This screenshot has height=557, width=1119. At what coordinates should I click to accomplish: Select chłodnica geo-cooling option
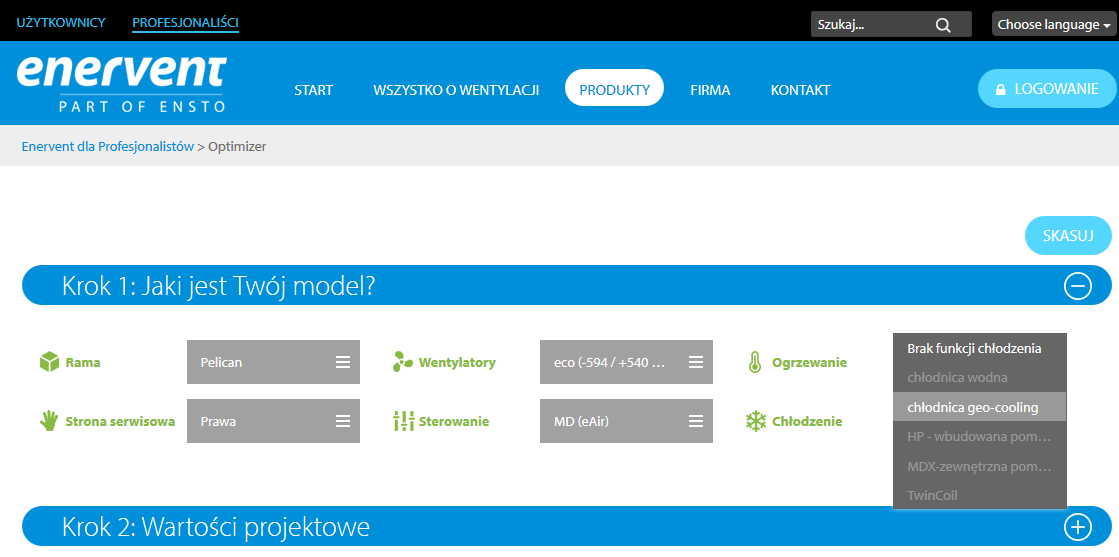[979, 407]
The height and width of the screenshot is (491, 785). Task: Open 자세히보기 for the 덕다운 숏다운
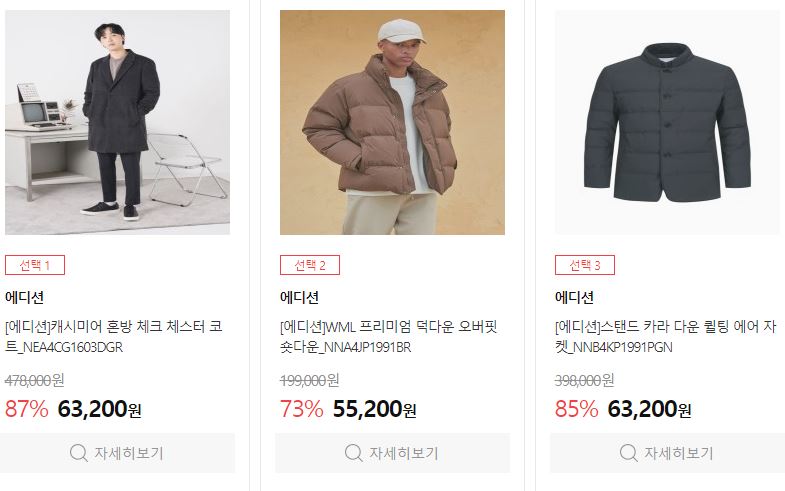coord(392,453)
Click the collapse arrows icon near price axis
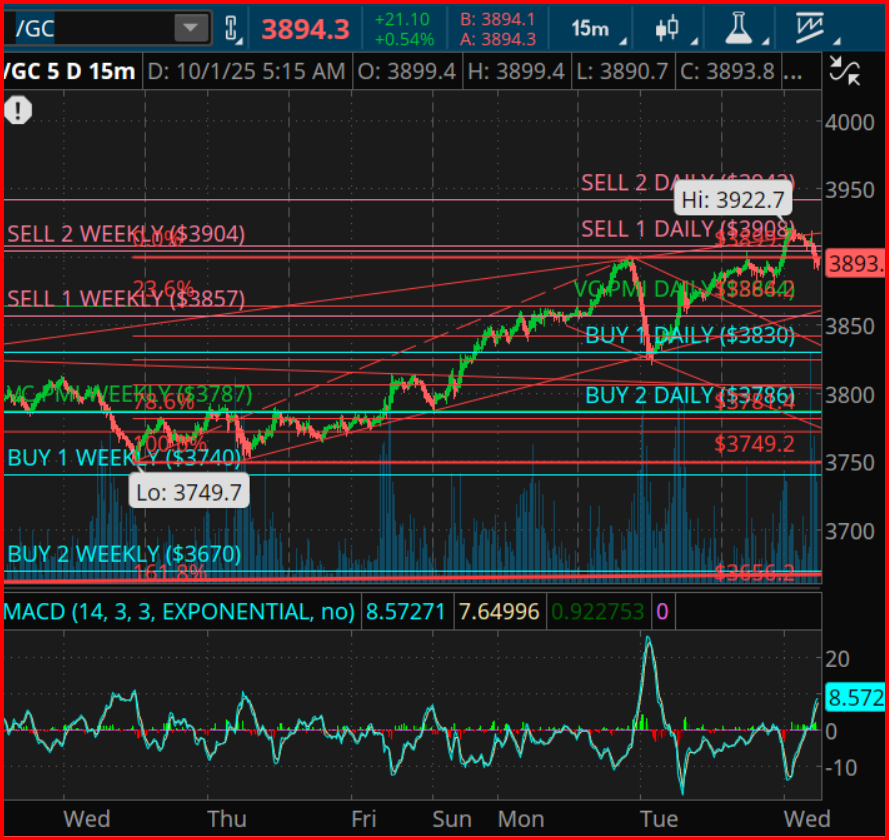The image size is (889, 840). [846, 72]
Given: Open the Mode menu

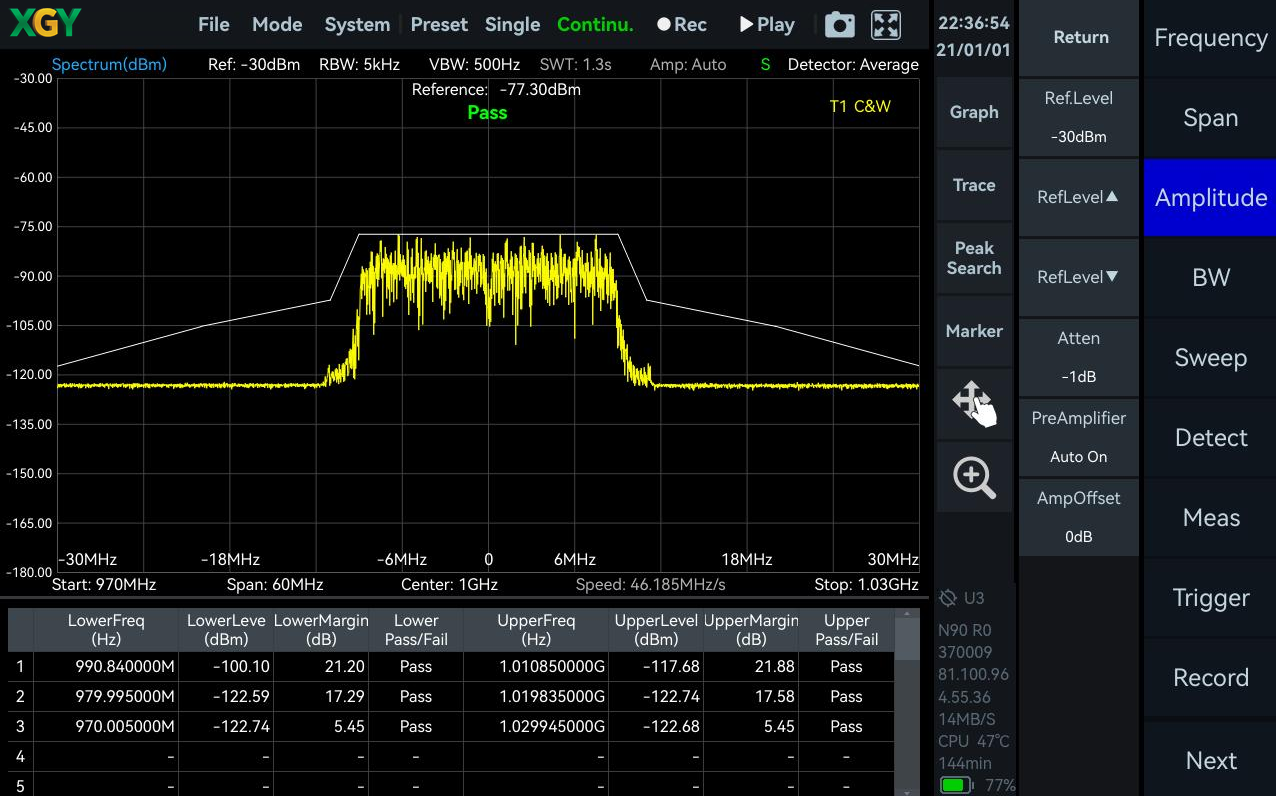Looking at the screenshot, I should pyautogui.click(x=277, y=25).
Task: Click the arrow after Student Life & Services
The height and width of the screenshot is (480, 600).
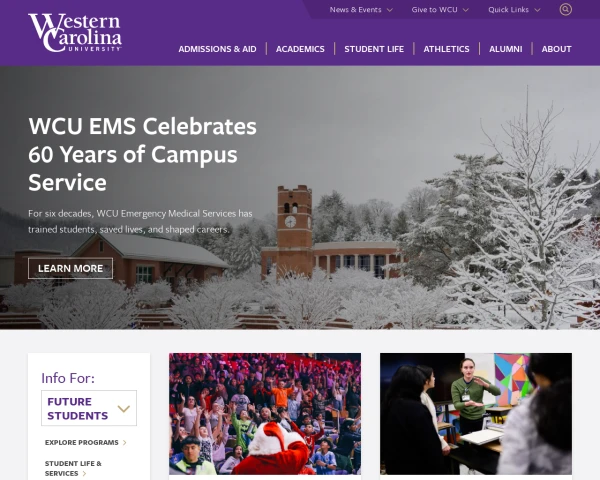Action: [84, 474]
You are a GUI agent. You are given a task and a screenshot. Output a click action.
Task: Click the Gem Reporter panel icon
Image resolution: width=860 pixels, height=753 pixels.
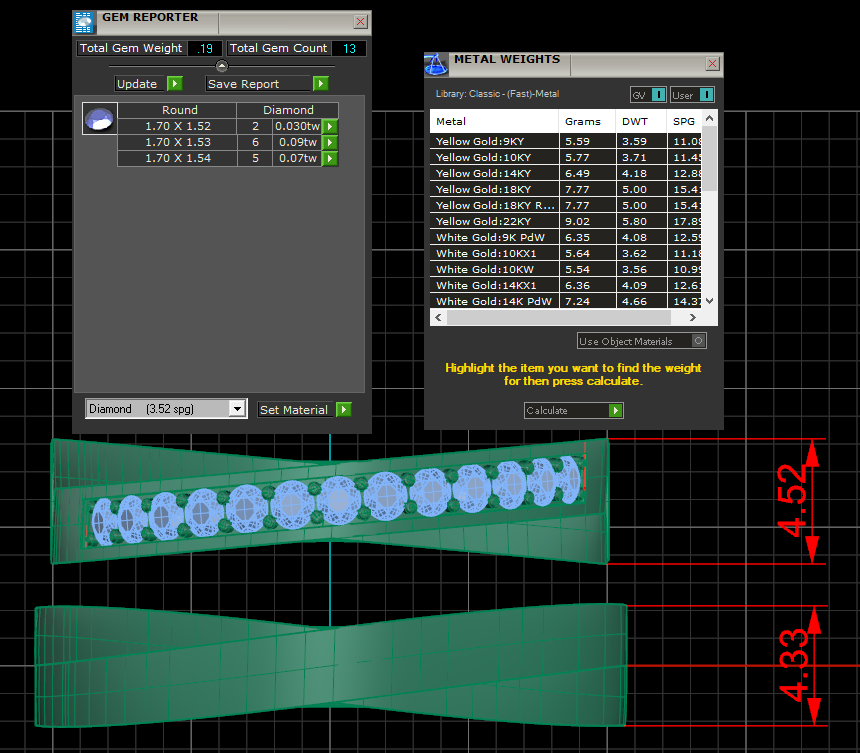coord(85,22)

__Instructions to follow__. Pictures stay out; reproduce exactly the lines from the one containing "Given: Open the Mode menu" through the end of the data.

__Answer below__.
Given: Open the Mode menu

Looking at the screenshot, I should pyautogui.click(x=277, y=25).
Task: Click the arrow after Student Life & Services
The height and width of the screenshot is (480, 600).
Action: [84, 474]
You are a GUI agent. You are given a task and a screenshot. Output a click action.
Task: Click the Gem Reporter panel icon
Image resolution: width=860 pixels, height=753 pixels.
coord(85,22)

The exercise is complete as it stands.